----- Data records -----

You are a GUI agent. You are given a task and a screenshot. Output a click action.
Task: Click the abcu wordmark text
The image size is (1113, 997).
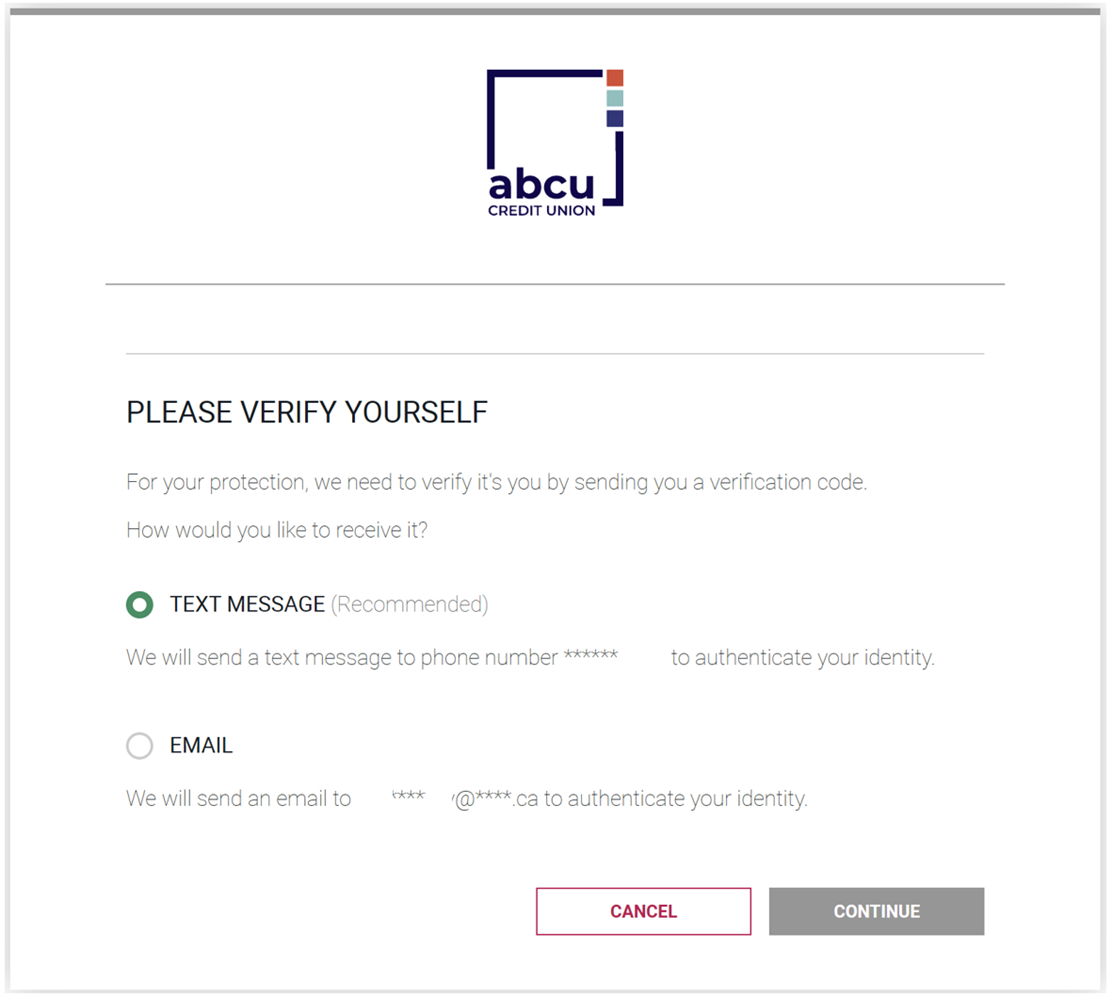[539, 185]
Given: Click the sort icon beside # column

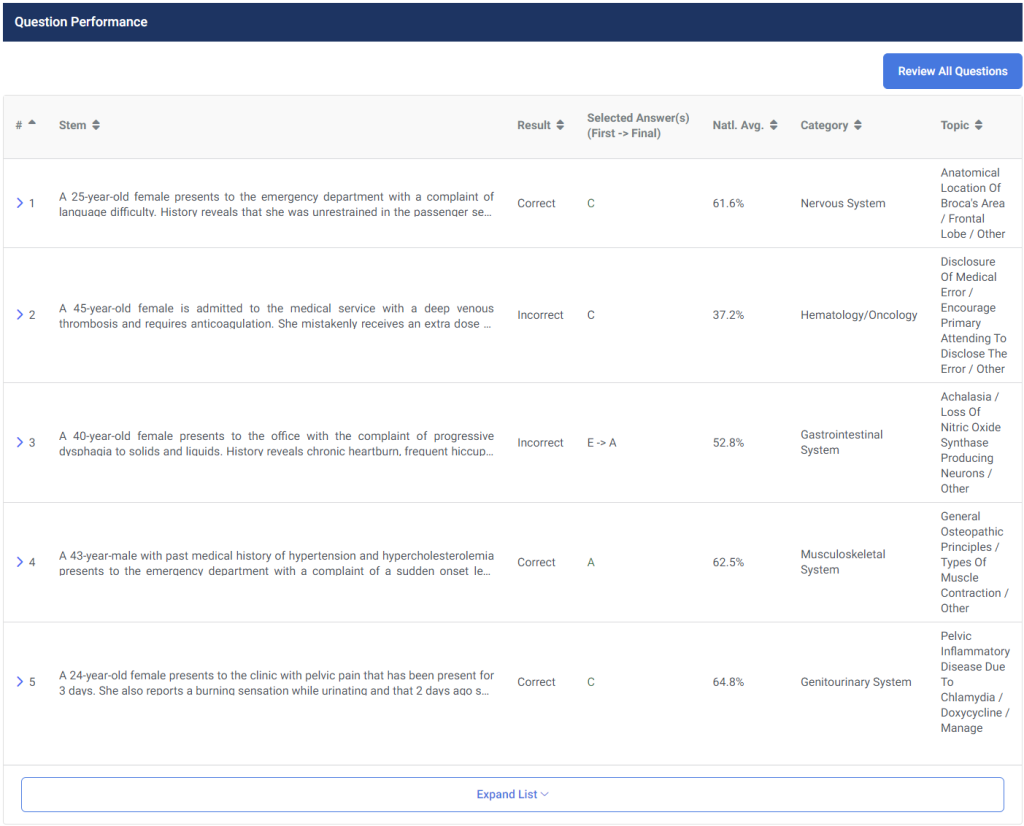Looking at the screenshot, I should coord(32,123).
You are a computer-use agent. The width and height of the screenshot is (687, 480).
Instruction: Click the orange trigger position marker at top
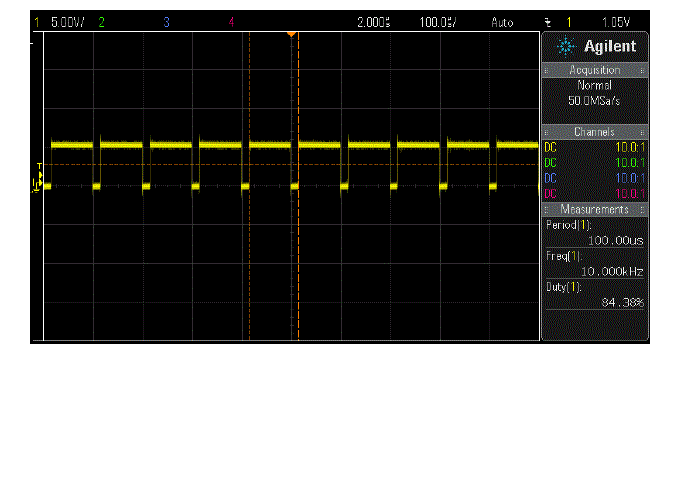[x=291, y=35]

-----

> Work task:
The answer must be every line from the records above that contains the word "agent", copied in full.

> Solution to this problem:
You are a GUI agent. You are given a task and a screenshot. Output a click action.
You are a computer-use agent. The width and height of the screenshot is (687, 480).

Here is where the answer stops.